The first type of leader is described as The Spin Doctor. Appearing to be a good leader, this type lacks substance in terms of character and integrity. As their name implies, they merely "look like" they are doing things right because, if they are wrong, they creatively look for ways to justify themselves. They are after their own interests and not those of the organization. An example of a spin doctor can be seen in show "The Office" in the character played by Steve Carrell: he seems like a good leader but he is self-centered. He changes the rules to his own advantage and is quite good at justifying it. It is an overall lack of personal conviction what renders these leaders less brilliant.

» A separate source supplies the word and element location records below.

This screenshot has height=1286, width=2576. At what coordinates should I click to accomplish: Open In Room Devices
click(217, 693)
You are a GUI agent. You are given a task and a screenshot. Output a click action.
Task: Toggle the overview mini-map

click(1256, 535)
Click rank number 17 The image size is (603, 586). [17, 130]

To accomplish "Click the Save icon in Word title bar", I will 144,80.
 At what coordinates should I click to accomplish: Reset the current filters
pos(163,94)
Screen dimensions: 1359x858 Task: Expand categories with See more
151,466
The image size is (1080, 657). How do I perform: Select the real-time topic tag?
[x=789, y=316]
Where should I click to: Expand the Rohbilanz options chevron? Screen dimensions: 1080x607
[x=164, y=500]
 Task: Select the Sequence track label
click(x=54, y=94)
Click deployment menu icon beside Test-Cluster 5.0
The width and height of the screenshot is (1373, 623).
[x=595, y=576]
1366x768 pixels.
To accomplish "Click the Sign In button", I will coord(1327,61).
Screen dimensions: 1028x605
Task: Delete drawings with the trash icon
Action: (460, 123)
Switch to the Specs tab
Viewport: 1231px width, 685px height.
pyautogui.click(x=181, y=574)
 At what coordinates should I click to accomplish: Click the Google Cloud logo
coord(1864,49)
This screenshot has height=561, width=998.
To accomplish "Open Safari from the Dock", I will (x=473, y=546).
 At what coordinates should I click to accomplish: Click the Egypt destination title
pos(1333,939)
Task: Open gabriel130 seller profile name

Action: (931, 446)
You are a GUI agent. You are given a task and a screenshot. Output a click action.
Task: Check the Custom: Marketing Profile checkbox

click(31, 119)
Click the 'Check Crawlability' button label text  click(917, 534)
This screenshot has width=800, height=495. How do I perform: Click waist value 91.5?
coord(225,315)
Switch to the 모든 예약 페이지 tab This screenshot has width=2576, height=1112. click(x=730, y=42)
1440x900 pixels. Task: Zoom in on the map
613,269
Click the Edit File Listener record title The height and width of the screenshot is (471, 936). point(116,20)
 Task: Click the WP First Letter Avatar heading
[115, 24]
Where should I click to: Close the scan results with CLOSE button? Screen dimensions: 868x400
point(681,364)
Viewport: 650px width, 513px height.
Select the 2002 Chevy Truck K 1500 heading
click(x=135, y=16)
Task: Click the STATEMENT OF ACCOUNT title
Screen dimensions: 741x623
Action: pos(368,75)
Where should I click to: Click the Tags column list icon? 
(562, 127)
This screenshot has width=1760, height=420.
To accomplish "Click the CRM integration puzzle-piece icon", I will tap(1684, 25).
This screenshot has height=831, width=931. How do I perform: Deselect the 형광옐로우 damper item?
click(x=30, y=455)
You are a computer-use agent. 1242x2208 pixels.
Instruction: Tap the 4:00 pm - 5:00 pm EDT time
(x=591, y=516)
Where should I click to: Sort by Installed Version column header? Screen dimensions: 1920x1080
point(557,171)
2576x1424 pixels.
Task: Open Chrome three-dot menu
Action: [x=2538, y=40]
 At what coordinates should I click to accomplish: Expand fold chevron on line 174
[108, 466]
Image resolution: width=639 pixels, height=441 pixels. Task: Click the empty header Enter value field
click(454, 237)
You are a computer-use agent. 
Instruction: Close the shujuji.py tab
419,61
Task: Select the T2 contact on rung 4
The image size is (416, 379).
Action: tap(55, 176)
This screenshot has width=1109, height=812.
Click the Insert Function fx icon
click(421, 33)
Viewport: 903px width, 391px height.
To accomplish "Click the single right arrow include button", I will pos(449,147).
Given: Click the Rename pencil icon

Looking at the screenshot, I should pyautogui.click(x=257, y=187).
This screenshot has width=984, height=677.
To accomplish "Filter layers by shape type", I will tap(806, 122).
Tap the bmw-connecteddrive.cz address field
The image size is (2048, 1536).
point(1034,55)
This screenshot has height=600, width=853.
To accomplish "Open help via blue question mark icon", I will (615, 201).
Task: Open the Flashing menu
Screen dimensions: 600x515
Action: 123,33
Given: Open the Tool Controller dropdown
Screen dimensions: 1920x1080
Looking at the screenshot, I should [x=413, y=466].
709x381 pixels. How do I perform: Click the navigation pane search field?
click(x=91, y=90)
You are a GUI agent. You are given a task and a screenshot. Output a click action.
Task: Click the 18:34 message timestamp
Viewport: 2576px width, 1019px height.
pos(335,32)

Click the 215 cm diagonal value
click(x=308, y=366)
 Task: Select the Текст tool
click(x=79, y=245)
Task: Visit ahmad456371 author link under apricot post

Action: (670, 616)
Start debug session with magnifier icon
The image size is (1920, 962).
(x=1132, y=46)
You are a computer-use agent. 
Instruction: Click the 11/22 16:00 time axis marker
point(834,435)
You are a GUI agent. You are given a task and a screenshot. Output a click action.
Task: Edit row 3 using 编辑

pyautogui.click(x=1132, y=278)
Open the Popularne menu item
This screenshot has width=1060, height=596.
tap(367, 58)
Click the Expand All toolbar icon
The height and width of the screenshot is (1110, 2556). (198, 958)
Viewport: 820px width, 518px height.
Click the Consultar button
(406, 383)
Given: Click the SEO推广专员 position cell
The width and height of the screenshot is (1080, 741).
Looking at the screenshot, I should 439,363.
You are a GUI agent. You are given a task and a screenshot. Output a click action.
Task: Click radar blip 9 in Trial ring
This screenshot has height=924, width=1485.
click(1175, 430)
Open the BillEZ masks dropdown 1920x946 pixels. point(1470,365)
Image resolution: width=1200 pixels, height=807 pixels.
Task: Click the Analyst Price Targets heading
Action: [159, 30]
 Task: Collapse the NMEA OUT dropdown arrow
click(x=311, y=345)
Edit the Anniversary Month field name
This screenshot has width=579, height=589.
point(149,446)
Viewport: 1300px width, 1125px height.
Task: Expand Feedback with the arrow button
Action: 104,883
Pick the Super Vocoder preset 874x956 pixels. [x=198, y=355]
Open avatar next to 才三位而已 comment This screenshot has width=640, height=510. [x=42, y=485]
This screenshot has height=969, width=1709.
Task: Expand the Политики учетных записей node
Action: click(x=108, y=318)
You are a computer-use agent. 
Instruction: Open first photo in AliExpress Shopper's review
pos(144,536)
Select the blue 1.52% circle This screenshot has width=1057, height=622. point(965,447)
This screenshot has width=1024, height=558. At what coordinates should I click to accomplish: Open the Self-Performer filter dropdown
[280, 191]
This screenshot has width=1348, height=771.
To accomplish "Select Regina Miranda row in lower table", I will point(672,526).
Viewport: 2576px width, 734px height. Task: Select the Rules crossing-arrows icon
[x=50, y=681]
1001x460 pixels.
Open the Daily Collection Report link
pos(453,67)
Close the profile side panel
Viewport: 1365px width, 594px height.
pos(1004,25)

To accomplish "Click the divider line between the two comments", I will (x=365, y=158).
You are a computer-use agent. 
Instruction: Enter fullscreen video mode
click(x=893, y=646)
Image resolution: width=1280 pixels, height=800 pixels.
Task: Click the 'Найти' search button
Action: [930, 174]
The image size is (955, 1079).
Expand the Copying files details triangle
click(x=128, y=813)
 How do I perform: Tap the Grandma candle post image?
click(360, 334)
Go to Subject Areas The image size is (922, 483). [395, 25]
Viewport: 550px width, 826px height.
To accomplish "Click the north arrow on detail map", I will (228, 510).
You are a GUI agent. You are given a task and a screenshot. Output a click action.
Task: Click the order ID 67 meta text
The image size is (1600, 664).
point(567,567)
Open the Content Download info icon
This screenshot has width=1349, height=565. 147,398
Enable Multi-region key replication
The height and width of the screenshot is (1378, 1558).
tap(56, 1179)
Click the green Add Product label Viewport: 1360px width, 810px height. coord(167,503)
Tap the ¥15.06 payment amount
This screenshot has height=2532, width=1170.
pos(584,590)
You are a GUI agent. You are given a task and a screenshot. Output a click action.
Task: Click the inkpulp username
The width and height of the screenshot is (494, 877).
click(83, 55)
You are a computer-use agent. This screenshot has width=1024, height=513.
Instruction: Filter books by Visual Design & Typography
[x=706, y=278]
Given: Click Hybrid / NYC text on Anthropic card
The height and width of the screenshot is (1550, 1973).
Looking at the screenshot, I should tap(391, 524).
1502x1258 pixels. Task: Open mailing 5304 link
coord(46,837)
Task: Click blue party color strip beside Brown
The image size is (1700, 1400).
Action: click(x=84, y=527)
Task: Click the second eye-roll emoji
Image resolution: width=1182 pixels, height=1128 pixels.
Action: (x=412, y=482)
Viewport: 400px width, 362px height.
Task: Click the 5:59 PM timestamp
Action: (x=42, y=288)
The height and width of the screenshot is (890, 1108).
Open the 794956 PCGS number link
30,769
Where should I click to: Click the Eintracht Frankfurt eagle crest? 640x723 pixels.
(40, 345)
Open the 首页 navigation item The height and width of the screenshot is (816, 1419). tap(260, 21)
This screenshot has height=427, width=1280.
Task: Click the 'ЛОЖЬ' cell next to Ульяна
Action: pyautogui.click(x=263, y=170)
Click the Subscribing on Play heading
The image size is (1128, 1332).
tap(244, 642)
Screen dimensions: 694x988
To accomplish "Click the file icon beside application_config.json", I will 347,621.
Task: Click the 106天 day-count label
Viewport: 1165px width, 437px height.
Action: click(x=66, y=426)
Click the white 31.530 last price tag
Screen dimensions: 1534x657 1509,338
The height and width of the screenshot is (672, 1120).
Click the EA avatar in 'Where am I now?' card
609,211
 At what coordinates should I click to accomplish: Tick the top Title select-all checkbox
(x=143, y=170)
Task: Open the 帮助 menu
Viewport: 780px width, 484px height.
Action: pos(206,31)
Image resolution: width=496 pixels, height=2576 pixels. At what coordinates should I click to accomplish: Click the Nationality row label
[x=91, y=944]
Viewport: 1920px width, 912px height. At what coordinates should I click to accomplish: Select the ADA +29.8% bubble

The Serial Enterpeneur, is leader whose focus on financial gain is so huge that they become cold, calculated, and almost ruthless when going for their goal. They accomplish their financial missions and gain the admiration from others. Serial enterpeneurs can be found in industries such as Avon, Tupperware, or Mary Kay, where a consultant can earn more money and advancement within the company (lest we forget that pink-colored car!), with certain sales and recruitment quotas. Those at the top in these companies stop at nothing to get those prizes, recruit, and sell what they must to move up in rank. They are impressive leaders because earning that pink car, the bragging rights to wear a "purple suit" to a National meeting, or gaining a 50% commission ARE hard tasks to accomplish.
The visionary is the leader who dreams and does not accomplish; he has a vision but not a mission. If the visionary leader were disciplined and thorough, then it would become a transformational leader. Unfortunately, they often fall through in their plans because they think of the end product without considering the process. The Steve Carrell "The Office" character mocks also the visionary leader.
The administrator is basically a high-achieving micro-manager that needs to control and regulate everything to accomplish a goal. These leaders are effective in that they get the work done. However, they are not popular with their peers and workers because they do not honor independent skills nor talent in others.
The deal maker is dynamic, hyperactive and charismatic. They have great ways to "shortcut" towards a goal and are quite popular. They are unfortunately not thorough nor process-oriented. They seek instant gratification the quick productivity that is never guaranteed in the business world. They are useful, but only for short-term projects.
The enforcer is meticulous in following rules and procedures to accomplish a goal and is not a risk taker like the deal maker. They are the paternal figure of authority and good conduct often appreciated in companies that are stable. The majority of new leaders are enforcers since it guarantees job safety: "nobody wants a mover and a shaker".
The transformational leaders have strength in all leadership dimensions, from conviction, to integrity, creativity, and discipline. Their unique ideas, their thorough characters, and their consistent methodologies are what move companies from good to great. They are unique and gifted with multiple talents. Most importantly, they are focused, detailed, and goal-based. They are the best leaders out of the other categories.